(Photos by Jason Smith)

Conversation starters

Before they were friends, Lauren Berlant and Kimberly Pierce were teacher and student—but they’ve always been great talkers.

After watching Laura Kipnis’ Marx: The Video (A Politics of Revolting Bodies) in class as an undergrad, Kimberly Peirce, AB’90, incited a riot among her feminist-literature classmates. She said she thought some women chose to have eating disorders for the drama associated with them, and that she was fed up with women identifying with their disorders.

But Peirce, co-writer and director of Boys Don’t Cry and Stop-Loss, didn’t remember the incident when her former professor, Lauren Berlant, brought it up this past October shortly before the two took part in a campus talk. Peirce paused, a little surprised, and responded, “I’m fascinated if I did, because I was having an eating disorder right around that time.”

Berlant, the George M. Pullman professor of English language and literature, told Peirce: “You were very, very clear that there was no good politics to come out of the eating disorder, but also that a lot of the women you knew who acted out with food were people who were weak and who were revolting in an aggressive sense as opposed to a political sense.
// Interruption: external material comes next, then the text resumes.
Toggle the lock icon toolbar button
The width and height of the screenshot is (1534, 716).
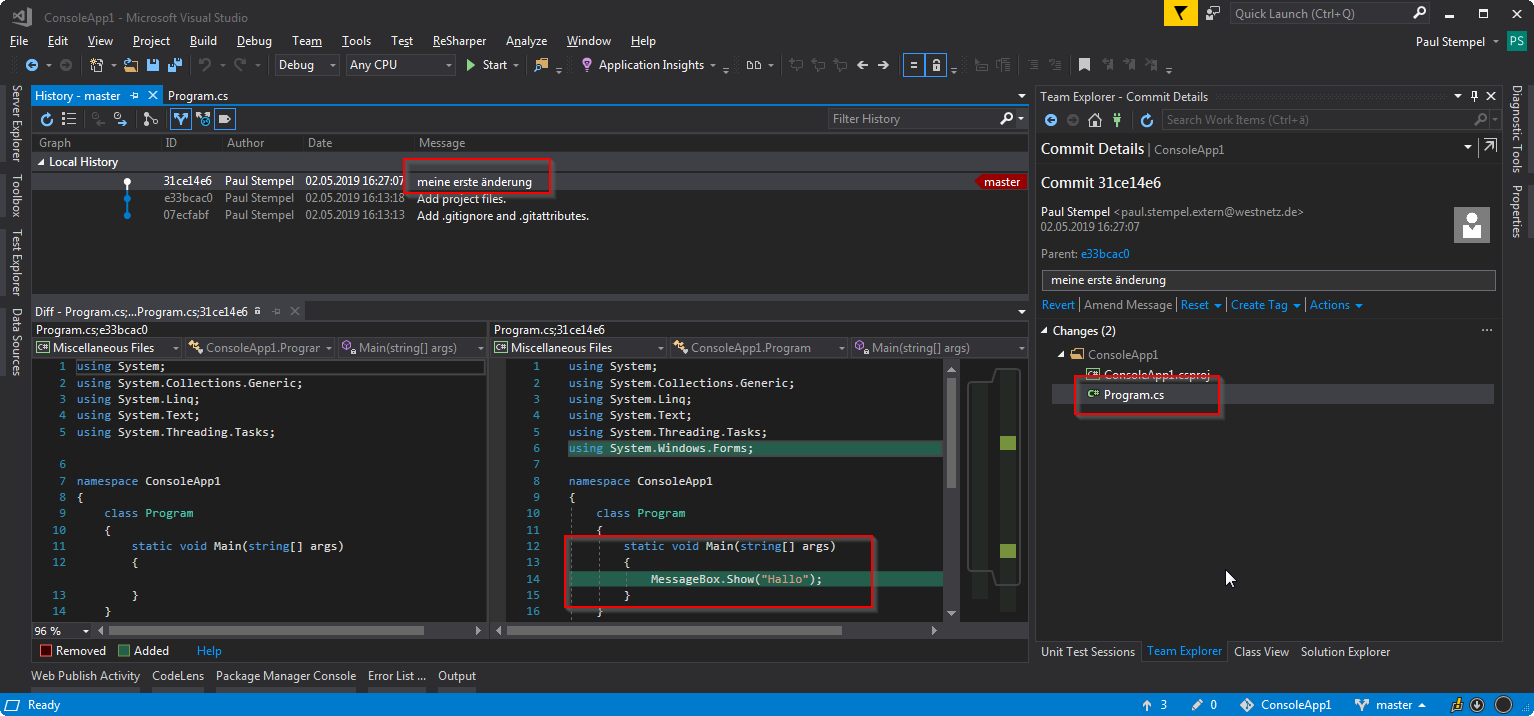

It was very unsympathetic, so it’s very interesting to hear that in retrospect.”

Peirce said, “Well that still rings kind of true, even if unsympathetic.”

During a half-hour visit in Berlant’s office, they continued the conversation that began more than two decades ago, and they also started a dozen more. They talked about their friendship, which developed after Boys Don’t Cry came out in 1999. They talked about the freedom in calling oneself “queer,” the notion of self-transformation, the trendiness of feminist theory in the ’80s, and the rise of therapy culture in relation to political culture.

And then, they picked up the discussion again about the politics of eating disorders, talking things out further and further, as if this conversation—or any of the conversations between them during the past two decades—could ever be laid to rest.


During her visit to campus, acclaimed filmmaker Kimberly Peirce, AB’90, said teachers like professor Lauren Berlant shaped her sense of artistic adventure.